Lucius bir an için Karanlık Lordun oğlunun arkadaşı olarak ona Bay Malfoy dediğini hayal etti ve bu görüntüyü hemen aklından çıkardı. Farkında olmadan titremişti.

"Şimdi neden buraya gelmemekte ısrar ettiğini anlayabiliyorum. Bir hizmetkarına öğretmeniymiş gibi davranmak yeterince çekilmez olmalı."

**
Dumbledore, Üç Büyücü Turnuvası'nı ve kurallarını açıklarken Voldemort, diğer bir deyişle Tom memnuniyetle gülümsemişti. Lucius ona verilen görevi yerine getirmişti.

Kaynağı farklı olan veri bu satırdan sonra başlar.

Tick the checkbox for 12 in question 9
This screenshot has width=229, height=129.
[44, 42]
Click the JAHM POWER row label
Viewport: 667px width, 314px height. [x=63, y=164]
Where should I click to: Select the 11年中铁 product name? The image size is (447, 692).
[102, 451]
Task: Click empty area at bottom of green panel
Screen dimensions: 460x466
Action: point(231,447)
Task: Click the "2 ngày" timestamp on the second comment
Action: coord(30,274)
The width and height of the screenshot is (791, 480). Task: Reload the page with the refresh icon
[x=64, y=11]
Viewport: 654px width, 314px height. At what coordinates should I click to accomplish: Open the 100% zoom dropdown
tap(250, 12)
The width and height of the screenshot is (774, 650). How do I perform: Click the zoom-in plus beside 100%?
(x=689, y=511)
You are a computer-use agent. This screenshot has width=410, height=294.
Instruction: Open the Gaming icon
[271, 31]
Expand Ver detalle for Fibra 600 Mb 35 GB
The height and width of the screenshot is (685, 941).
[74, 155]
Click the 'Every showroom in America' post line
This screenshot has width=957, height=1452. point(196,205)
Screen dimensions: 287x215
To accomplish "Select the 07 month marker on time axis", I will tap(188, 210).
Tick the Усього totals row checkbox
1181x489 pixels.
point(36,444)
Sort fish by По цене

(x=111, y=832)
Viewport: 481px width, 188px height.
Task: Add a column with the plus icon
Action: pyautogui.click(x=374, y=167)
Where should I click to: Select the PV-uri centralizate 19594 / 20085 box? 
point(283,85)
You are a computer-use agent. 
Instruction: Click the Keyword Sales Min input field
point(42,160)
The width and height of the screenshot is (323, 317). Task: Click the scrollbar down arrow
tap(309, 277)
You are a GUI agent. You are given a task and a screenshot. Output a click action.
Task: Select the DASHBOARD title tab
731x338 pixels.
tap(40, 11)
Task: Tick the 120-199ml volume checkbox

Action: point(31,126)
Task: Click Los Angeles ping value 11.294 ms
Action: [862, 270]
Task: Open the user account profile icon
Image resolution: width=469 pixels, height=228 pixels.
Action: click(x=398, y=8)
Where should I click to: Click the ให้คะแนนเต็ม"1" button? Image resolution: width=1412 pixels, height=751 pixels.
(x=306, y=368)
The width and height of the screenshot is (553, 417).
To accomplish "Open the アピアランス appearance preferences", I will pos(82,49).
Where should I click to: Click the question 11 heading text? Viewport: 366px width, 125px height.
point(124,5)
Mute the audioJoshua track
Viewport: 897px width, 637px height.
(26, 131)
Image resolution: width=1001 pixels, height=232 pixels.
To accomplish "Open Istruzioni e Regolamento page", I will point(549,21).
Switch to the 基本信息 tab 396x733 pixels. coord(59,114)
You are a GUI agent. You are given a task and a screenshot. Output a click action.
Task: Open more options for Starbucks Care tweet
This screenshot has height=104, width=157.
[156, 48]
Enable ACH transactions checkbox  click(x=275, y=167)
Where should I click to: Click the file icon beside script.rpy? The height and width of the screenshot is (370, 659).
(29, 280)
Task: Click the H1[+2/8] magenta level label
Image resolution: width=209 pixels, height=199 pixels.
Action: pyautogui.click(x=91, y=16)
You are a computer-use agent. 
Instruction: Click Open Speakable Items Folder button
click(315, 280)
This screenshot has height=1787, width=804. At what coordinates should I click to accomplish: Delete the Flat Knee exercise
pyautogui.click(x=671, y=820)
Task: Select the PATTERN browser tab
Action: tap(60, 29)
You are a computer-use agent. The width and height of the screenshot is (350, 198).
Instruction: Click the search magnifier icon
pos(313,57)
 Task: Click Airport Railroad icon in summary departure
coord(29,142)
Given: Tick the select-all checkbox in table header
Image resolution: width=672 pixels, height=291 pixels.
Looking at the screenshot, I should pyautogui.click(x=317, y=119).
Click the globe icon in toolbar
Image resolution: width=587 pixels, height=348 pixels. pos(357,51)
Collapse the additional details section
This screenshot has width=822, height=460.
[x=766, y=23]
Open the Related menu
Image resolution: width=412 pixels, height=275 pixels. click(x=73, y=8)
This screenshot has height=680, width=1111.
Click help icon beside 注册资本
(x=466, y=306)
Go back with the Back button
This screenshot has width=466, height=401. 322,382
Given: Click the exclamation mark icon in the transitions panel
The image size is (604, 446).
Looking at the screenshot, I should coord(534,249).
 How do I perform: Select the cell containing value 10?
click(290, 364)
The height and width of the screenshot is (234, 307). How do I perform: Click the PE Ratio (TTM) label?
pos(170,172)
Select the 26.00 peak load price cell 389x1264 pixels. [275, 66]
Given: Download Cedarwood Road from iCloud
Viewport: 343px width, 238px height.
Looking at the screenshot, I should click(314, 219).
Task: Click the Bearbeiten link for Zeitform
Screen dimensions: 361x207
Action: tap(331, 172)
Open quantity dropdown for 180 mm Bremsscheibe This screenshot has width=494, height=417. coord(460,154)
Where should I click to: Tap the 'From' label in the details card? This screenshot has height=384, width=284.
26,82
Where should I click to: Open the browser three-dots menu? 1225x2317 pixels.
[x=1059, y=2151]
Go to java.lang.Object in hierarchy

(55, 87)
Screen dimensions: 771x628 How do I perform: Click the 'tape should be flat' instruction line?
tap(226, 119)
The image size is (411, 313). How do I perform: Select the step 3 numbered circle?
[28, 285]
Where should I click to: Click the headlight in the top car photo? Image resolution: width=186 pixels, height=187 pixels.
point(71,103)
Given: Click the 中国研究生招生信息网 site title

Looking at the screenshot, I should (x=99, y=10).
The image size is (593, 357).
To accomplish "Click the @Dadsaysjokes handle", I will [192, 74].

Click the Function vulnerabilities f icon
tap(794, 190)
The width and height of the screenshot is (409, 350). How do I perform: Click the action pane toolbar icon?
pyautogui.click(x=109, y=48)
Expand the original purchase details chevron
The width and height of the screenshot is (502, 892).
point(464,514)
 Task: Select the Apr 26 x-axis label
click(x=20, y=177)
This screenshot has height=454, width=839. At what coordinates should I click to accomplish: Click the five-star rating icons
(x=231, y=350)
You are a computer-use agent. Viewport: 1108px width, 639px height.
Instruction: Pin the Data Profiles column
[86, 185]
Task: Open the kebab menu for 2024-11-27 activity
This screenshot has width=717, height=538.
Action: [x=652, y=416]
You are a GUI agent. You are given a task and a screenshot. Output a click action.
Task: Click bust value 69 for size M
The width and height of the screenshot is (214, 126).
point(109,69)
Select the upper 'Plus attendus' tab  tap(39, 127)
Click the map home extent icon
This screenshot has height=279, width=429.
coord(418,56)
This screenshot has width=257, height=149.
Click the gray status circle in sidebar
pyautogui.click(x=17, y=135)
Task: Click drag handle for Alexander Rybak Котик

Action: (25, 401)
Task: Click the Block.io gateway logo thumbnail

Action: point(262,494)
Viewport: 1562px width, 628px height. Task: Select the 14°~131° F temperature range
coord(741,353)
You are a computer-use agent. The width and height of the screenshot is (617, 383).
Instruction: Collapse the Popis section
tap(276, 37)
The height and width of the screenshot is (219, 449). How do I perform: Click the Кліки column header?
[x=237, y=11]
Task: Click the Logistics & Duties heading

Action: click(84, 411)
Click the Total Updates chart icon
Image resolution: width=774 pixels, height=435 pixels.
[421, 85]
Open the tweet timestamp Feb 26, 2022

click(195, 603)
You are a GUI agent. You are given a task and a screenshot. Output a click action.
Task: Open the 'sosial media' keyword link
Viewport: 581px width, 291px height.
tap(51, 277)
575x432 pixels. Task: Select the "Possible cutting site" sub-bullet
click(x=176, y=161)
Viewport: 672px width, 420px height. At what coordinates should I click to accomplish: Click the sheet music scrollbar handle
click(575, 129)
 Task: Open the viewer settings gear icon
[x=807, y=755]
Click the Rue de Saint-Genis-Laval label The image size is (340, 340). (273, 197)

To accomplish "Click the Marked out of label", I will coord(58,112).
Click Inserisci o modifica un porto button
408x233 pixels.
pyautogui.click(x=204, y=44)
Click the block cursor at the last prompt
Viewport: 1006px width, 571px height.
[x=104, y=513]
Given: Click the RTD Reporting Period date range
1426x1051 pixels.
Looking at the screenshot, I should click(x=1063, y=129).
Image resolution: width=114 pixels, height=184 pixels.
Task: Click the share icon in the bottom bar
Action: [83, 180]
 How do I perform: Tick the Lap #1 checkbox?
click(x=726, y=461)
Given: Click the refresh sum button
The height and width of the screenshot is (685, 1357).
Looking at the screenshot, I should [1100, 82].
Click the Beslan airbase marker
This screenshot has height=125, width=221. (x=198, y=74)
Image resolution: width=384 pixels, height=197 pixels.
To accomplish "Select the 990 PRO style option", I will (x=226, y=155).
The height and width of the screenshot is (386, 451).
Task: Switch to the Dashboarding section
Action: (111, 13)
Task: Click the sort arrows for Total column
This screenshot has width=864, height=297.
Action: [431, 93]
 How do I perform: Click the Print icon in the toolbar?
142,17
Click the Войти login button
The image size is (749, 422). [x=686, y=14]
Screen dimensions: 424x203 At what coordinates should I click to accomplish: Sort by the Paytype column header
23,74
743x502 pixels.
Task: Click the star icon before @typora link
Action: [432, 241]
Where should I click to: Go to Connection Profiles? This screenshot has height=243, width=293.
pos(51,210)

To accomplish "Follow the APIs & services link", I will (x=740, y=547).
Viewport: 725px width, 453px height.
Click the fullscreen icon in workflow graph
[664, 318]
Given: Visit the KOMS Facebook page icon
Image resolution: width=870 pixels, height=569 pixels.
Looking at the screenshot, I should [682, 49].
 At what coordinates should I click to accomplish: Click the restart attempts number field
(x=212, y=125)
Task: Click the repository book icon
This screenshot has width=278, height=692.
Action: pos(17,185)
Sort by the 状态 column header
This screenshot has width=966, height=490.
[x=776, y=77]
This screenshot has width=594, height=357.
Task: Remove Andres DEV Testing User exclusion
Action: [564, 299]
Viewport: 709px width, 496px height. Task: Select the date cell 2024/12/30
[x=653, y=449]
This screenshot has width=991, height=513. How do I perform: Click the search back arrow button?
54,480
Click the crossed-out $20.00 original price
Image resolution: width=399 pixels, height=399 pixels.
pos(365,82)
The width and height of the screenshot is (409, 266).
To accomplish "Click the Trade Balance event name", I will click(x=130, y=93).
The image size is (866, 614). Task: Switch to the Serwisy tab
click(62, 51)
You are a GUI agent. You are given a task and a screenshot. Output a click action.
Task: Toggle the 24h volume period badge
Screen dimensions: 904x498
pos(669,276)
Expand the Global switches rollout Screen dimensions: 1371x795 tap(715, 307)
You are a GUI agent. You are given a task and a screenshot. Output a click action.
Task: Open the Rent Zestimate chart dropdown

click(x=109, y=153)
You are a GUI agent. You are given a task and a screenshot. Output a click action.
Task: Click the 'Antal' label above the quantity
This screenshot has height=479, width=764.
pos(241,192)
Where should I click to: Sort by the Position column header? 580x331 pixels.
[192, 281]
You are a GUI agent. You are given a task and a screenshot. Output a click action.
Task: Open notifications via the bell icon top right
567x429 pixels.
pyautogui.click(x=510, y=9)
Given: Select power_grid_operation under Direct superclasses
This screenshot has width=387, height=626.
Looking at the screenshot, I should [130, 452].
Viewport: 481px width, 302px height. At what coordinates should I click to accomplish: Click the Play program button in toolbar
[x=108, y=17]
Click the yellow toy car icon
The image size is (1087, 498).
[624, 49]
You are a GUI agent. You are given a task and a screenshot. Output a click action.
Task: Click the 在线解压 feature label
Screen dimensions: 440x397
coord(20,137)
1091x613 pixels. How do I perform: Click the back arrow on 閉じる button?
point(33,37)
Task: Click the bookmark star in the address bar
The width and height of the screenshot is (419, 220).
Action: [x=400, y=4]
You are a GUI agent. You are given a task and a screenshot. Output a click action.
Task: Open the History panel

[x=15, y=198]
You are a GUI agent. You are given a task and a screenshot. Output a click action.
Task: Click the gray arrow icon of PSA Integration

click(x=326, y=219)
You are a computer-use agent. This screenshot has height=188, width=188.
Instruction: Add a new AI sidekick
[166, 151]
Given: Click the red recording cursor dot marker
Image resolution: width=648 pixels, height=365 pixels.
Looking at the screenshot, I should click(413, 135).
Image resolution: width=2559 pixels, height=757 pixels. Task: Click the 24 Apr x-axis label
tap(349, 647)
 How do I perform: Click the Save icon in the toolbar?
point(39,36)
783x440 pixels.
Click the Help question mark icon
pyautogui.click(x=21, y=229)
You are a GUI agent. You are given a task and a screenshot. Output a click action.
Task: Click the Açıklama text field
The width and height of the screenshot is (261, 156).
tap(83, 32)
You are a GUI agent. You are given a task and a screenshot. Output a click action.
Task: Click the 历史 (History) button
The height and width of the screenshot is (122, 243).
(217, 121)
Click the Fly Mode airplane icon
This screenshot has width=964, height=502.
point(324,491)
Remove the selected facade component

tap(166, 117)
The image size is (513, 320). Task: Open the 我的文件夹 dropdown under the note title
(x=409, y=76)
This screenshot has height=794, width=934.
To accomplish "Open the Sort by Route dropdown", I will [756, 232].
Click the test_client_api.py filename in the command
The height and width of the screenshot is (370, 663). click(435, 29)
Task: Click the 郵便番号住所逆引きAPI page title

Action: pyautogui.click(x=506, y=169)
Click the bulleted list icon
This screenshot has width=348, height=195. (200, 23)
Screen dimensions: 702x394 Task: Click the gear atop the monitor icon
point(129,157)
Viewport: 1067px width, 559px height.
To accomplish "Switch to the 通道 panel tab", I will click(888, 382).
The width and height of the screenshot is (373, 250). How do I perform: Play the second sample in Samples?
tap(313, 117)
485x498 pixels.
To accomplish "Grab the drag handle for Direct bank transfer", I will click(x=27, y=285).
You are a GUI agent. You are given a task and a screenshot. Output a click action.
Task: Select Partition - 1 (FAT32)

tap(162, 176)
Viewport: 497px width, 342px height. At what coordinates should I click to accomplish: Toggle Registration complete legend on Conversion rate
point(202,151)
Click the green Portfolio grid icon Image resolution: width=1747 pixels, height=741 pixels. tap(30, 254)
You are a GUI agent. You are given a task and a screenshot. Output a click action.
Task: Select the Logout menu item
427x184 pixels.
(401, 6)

Harry'i adını kadehe atmaya ikna etmek kolay olmamıştı zira görevlerle ilgilenmiyordu ve Quidditch iptal edildiği için turnuvayla ilgili her şeye karşıydı. Neyseki onun yerine Draco turnuvaya katılmak konusunda oldukça hevesliydi ve Harry'i kadehe isimlerini birlikte atmak konusunda ikna etmişti. Harry, Draco ve Tom üçü birlikte kadehe isimlerini atmıştı. Aynı gece Karanlık Lord gizlice kadehin yanına gitmişti. Takip edilmesi imkansız kafa karıştırıcı büyülerle Ateş Kadehi'nin Hogwarts adına hangi ismi seçeceğinden emin oldu.

Seçimlerin yapıldığı gece Hogwarts adına Harry Potter adı salonda yankılandığında sonunda planını harekete geçirmiş oldu.

Harry kendi adının kadehten çıkmasını şaşkınlıkla karşıladı. Gerçekten seçilmeyi beklemiyordu. Dumbledore ise ona tuhaf parlak gözlerle bakıyordu. Bunun bir tesadüf olduğuna inanmıyordu. Yıllardır Karanlık Lordun gözünün üzerinde olduğu çocuk ölümcül derecede tehlikeli Üç Büyücü Turnuvası'na seçiliyordu. Bu konuda konuşmak için Severus'u odasına çağırmıştı.

"Harry'nin turnuvaya seçilmesinde Voldemort'un bir rolü var mı?" diye sormuştu genç meslektaşı ve çift taraflı ajanına.

"Sanmıyorum." dedi Snape. "Lord, turnuvayla ilgilenmiyor. Çocuk gerçekten kehanetteki çocuksa, Lordu durdurabilecek kişiyse, turnuvaya seçilmesi oldukça doğal değil mi?"

Dumbledore gözlerini kıstı. "Elbette öyle. Ancak bunun ne kadar riskli olduğunun farkında değil misin Severus? Turnuvada çocuğa bir şey olursa büyü dünyasını tek umudunu kaybedebilir."

Severus alayla güldü. "Daha turnuvayla başa çıkamazsa Karanlık Lordla başa çıkabilir mi? Ayrıca büyü dünyasının tek umudu bir çocuksa büyü dünyası çoktan düşmüş demektir."

"Sonsuza kadar bir çocuk olarak kalmayacak. Yeterince büyüyene kadar korunmalı."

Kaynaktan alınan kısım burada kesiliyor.